Bu yılın ses getiren uluslararası filmlerinden biri Arjantin’den geldi. İlk gösterimini Venedik Film Festivali’nde yapan Santiago Mitre yönetmenliğindeki “Argentina, 1985” ülkesinin Oscar aday adayı da olarak ilgili kategoride favoriler arasına dahil oldu. Filmin yayın haklarını Amazon Prime Video’nun alışı da filmin ulaşılabilirliğini çok kolaylaştırdı ve bu kolaylığın da etkisiyle filme şans vermek istedim…
Hikayemizin geçtiği yer ve zamanı filmin isminden tahmin etmek hiç güç değil. Bu zaman ve konumu özel kılan ise cunta rejiminin yeni devrilmiş oluşu ve demokrasiyle yeniden buluşan bir ülkenin hızlıca geçmişiyle hesaplaşma çabası… Filmde sivil mahkemede yargılanmasına karar verilen, kendi halkına etmedik eziyet bırakmayan darbecilerin, tehditlere aldırış etmeyen Julio César Strassera (Ricardo Darin) önderliğindeki ekip tarafından yargılanma sürecine yakından tanıklık ediyoruz…
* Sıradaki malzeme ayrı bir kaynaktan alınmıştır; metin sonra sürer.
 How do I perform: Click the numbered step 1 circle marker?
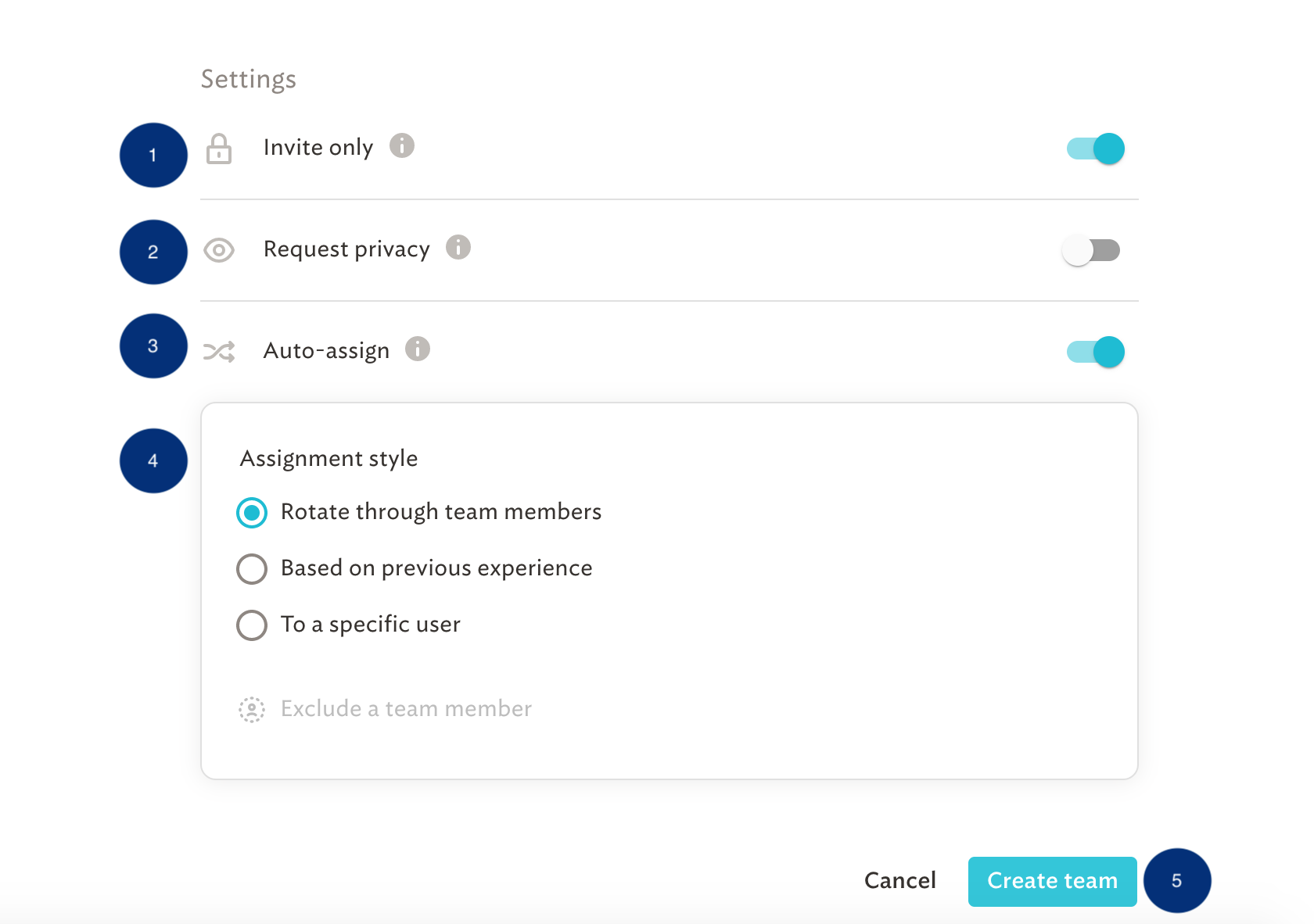tap(153, 155)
Günümüzden bakınca artık tuhaf durmaya başlasa da bundan 30-40 yıl önce dünyanın pek çok ülkesinde diktatörlükler hüküm sürmekte ve darbeler sık rastlanan olağan durumlarmış. Maalesef bugün hala pek çok gelişmemiş ülkede bu durumlara rastlansa da geçmişe kıyasla ciddi bir ilerleme görüldüğü gerçek. İşte bu ilerlemelerdeki önemli nedenlerden biri de caydırıcı cezalar uygulanmaya başlanması. Santiago Mitre’nin filmi de bu caydırıcı cezaların ilk ve en önemli örneklerinden birinin gelişim sürecine odaklanıyor…
Ele aldığı konu ve işleniş açısından 1961 yapımı klasik Judgment at Nuremberg’i andıran film, ne yazık ki onun etkileyici gücünden çok uzakta. Filmin ele aldığı konu şüphesiz önemli ve değerli, muhtemelen Arjantinliler için filmdeki her şey daha da değerlidir. Fakat 2 saat 20 dakikalık çok uzun süreye sahip filmdeki sinematik dinamiklerin iyi kurulduğunu söylemek çok zor. Baştan sona temposuz bir şekilde ilerleyen film, daha çok belgesel türüne uygunmuş gibi hissettiriyor…
Arjantin sinemasının en ünlü ve önemli aktörlerinin başında gelen Ricardo Darin’in güçlü performansı filmin içinde kalmaya yardımcı olsa da başarılı oyucunun tek başına filmi kurtarabildiğini söylemek mümkün değil. Ağır tempolu, güçlü içerikli politik filmlerden hoşlananlar filmi sevebilirler ancak ne yazık ki benim sevemediğim, pek çok açıdan başarısız bulduğum bir film oldu…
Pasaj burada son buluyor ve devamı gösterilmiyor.